Именно тогда, я думаю, мне стало ясно, почему этот резкий квакающий голос казался знакомым: он принадлежал вовсе не кому-то из посетителей моего дяди, но ему самому — Азе Сандвину!
В миг этого омерзительного просветления, которое, должно быть, снизошло и на Элдона, нечеловеческая какофония за дверью стала невыносимо пронзительной, демонические ветры грохотали и ревели; голова моя закружилась в вихре, я зажал уши ладонями… Этот миг я еще помнил — и более ничего.
Я пришел в себя и увидел склонившегося надо мной Элдона. Я по-прежнему лежал в верхнем холле на полу перед входом в комнаты моего дяди, а бледные светящиеся глаза брата встревожено вглядывались в мои.
— Ты был в обмороке, — прошептал он. — Я тоже. Я вздрогнул, испуганный звуком его голоса, казавшимся таким громким, хотя Элдон говорил шепотом.
Все было тихо.

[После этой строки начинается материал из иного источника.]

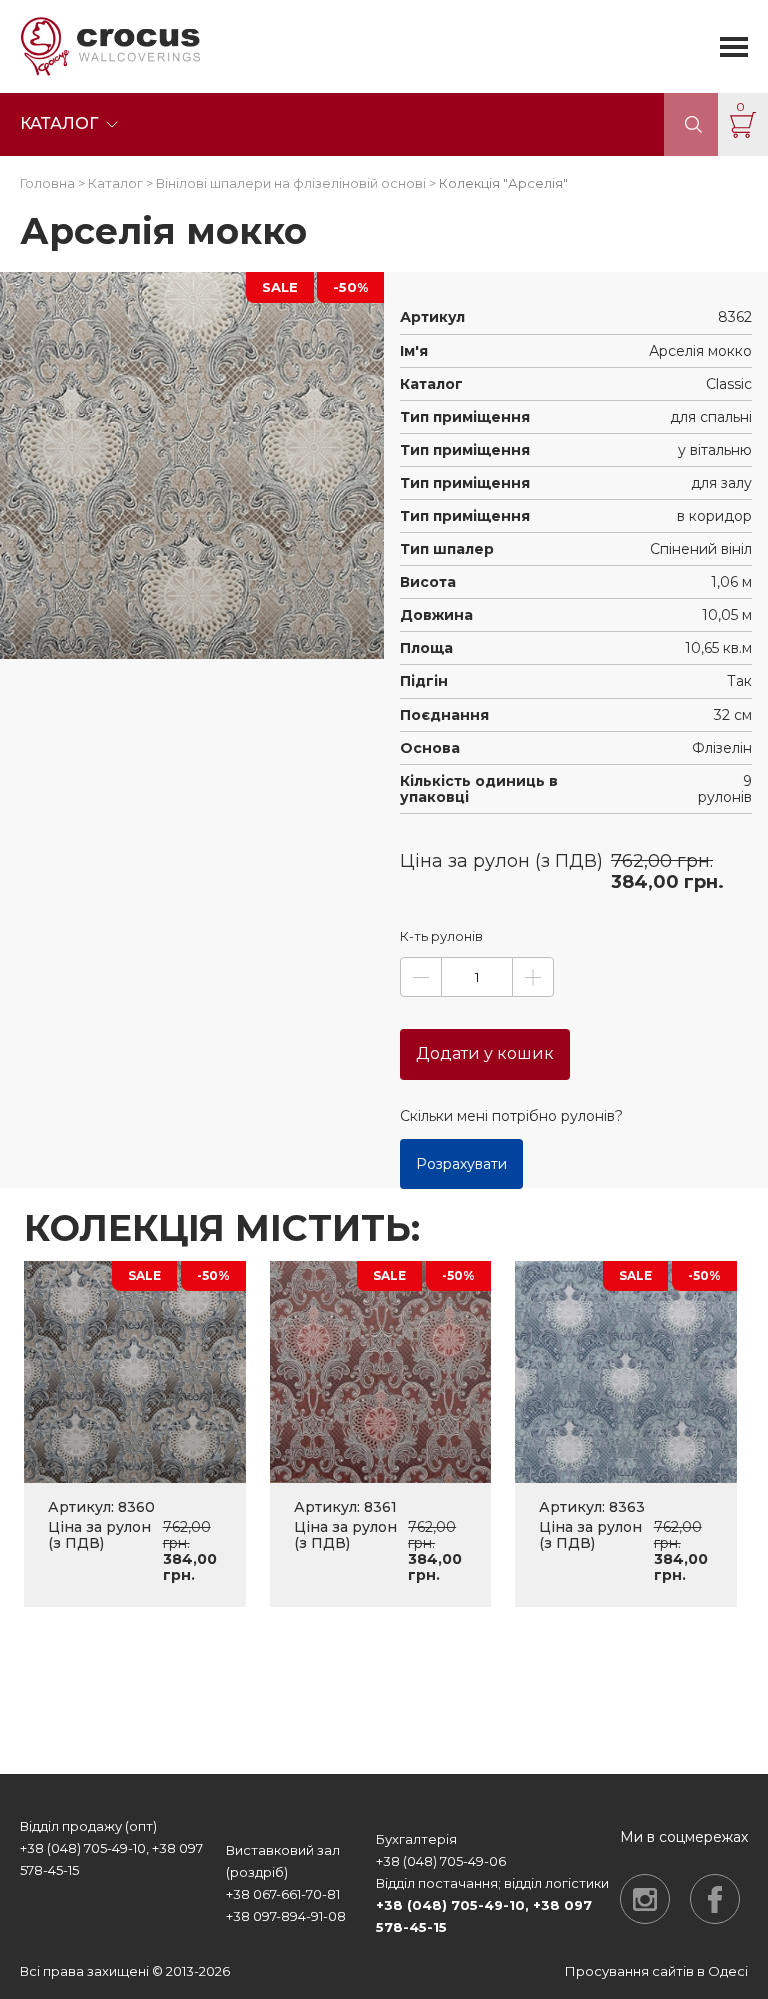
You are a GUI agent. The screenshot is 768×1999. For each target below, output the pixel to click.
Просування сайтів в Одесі (656, 1971)
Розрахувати (461, 1164)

Ни единый звук не тревожил спокойствия Сандвин-Хауза. В дальнем конце холла лунный свет лежал на полу белым прямоугольником, мистически озаряя непроглядную тьму вокруг. Брат бросил взгляд на дверь, и я, нимало не колеблясь, поднялся и двинулся к ней, все же боясь того, что мы можем за нею найти.

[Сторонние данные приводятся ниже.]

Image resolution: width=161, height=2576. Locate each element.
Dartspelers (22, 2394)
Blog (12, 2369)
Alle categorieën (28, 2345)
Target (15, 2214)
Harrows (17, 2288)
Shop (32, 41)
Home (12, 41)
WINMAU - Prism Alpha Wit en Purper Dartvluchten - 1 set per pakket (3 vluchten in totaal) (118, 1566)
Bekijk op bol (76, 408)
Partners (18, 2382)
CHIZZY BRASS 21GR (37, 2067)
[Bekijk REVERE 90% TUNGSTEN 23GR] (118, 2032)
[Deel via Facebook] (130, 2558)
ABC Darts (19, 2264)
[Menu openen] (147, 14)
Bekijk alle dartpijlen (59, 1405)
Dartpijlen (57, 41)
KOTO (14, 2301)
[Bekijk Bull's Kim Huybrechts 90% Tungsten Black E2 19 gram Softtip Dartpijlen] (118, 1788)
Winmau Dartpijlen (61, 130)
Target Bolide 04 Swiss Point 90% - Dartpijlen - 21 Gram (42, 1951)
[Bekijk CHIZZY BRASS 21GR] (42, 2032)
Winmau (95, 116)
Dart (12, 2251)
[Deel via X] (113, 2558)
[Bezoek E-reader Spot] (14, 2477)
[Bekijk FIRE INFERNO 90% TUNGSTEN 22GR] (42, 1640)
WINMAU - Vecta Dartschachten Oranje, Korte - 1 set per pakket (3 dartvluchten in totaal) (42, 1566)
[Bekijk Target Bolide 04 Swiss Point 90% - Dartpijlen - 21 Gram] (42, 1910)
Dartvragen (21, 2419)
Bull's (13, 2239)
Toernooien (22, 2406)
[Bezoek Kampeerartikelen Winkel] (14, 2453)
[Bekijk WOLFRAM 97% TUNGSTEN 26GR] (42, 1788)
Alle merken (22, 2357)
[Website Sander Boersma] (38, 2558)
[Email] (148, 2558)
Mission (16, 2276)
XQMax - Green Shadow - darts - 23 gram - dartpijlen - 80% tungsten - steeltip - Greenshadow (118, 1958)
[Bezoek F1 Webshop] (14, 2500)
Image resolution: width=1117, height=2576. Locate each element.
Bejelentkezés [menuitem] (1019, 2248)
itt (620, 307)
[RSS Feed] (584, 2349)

Дверь по-прежнему была заперта; в конце концов, мы вдвоем выломали ее. Элдон чиркнул спичкой, чтобы хоть как-то осветить комнаты.
Не знаю, что рассчитывал увидеть он, но то, что мы обнаружили, оказалось выше самых диких моих опасений.
Как Элдон и говорил, все окна были заделаны так плотно, что внутрь не проникал ни единый лучик лунного света, а на подоконниках была разложена странная коллекция пятиконечных камней. Но оставалась еще одна точка входа, о которой дядя, по всей видимости, просто не знал: в чердачном окне, хоть и надежно запертом, в стекле оставалась крошечная трещина. Путь посетителей моего дяди угадывался безошибочно: влажный след вел в его комнаты от люка рядом с этим чердачным окном. Сами комнаты были в ужасном состоянии: ни одна вещь не осталась целой, если не считать кресла, в котором дядя обычно сидел. Действительно, было похоже, что бумаги, мебель, шторы — все с равной злобой разорвал некий свирепый вихрь.
Но наше внимание было приковано лишь к дядиному креслу, и то, что мы там увидели, пугало сейчас гораздо сильнее, чем вся аура ощутимого ужаса, некогда накрывавшая Сандвин-Хауз. След вел от чердачного окошка и люка прямо к дядиному креслу и обратно; это была странная, бесформенная цепочка отпечатков — некоторые напоминали волнистые змеиные изгибы, некоторые были отпечатками перепончатых лап, причем последние вели только в одном направлении — от кресла, где любил сидеть дядя, наружу, к той крохотной трещине в стекле чердачного окна. Судя по этим следам, что-то проникло внутрь и потом снова ушло наружу — вместе с чем-то еще. Невероятно, ужасно было даже думать об этом: что же здесь происходило, пока мы лежали за дверью без чувств, что исторгло из груди моего дяди этот жуткий вой, который мы слышали перед тем, как лишиться сознания?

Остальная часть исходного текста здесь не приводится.